Mirosoft y Okta confirman que fueron hackeadas por Lapsus$

Apenas unas horas después de que el grupo de hackers Lapsus$ publicase diversas pruebas de que Microsoft y la plataforma de autenticación Okta habían sido atacadas, y tras sendas investigaciones internas, las dos compañías han confirmado que han sido víctimas de un hackeo. La primera lo ha hecho, tal como apuntan desde Muycomputer, después de que el grupo de atacantes publicase además un archivo de casi 37 GB que contiene una parte del código fuente de Bing y Cortana.
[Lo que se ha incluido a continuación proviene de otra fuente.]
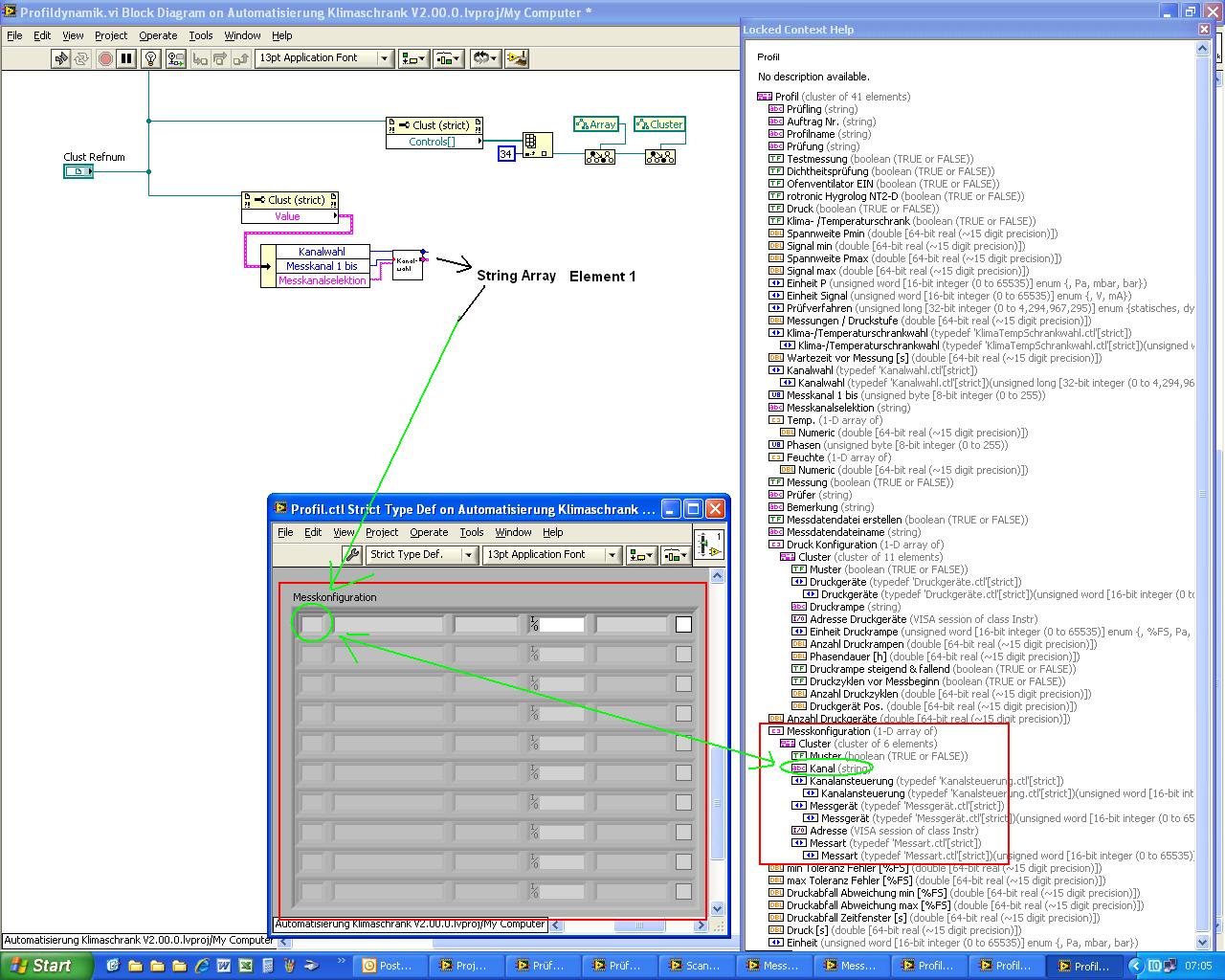Open the Align Objects dropdown in main toolbar
The height and width of the screenshot is (980, 1225).
pos(413,58)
Según detallan en el blog de seguridad de Microsoft, el grupo, al que identifican como DEV-0537, consiguió acceso a una única cuenta y robó parte del código fuente de algunos de sus productos. Al parecer, los investigadores de Microsoft llevan siguiendo varias semanas al grupo, y apuntan que su objetivo es «conseguir acceso de alto nivel, a través de credenciales robadas, que permitan el robo de datos y ataques destructivos a una organización objetivo, que desembocan a menudo en una extorsión. Las tácticas y objetivos indican que se trata de un actor cibercriminal motivado por el robo y la destrucción«.
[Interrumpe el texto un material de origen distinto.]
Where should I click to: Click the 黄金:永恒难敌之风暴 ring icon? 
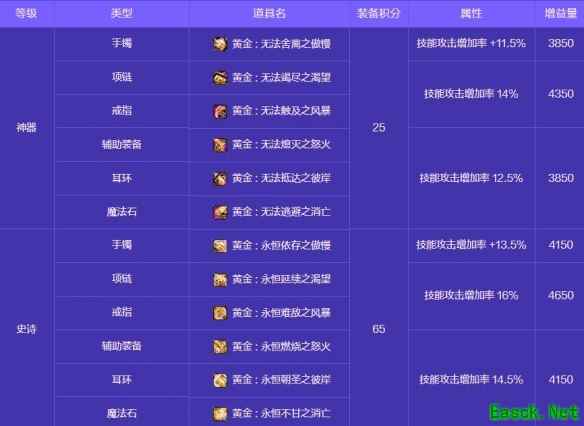[x=220, y=313]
A pesar de estas conclusiones, desde Microsoft aseguran que la filtración de código sufrido no es lo bastante grave como para subir el nivel de riesgo, y además confirman que sus equipos de respuesta lograron detener a los hackers cuando estaban inmersos en el ataque y evitar que siguieran atacando. La compañía también asegura que ni código de clientes ni tampoco ningún dato de estos quedaron comprometidos.

En cuanto a Okta, además de confirmar el ataque, que tuvo lugar el pasado mes de enero, sus responsables han admitido que puede haber afectado a varios cientos de sus alrededor de 15.000 clientes, aproximadamente el 2,5% del total. Así lo confirma el Responsable de seguridad de la compañía, David Bradbury, pocas horas después de la publicación de varias capturas de pantalla relacionadas con una cuenta de la plataforma y con su canal de Slack.
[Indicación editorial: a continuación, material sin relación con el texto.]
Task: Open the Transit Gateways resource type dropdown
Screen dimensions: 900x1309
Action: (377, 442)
Este ataque ha creado bastante alarma entre los clientes de Okta y expertos en seguridad, dada la popularidad del servicio en empresas y entidades de todo el mundo, y los accesos que un hacker podría conseguir si ataca Okta. Pero según Bradbury, el servicio de Okta como tal no ha quedado comprometido, y lo que hicieron en este caso los atacantes es conseguir acceso al portátil de un ingeniero que estaba prestado soporte técnico a la compañía.

Por tanto, según Bradbury, «el impacto potencial para los clientes de Okta se limita al acceso que tienen los ingenieros de soporte«. Además, recuerda que «los ingenieros de soporte son también capaces de facilitar el reseteo de las contraseñas y los sistemas de autenticación de varios factores, pero no pueden conseguir las contraseñas«.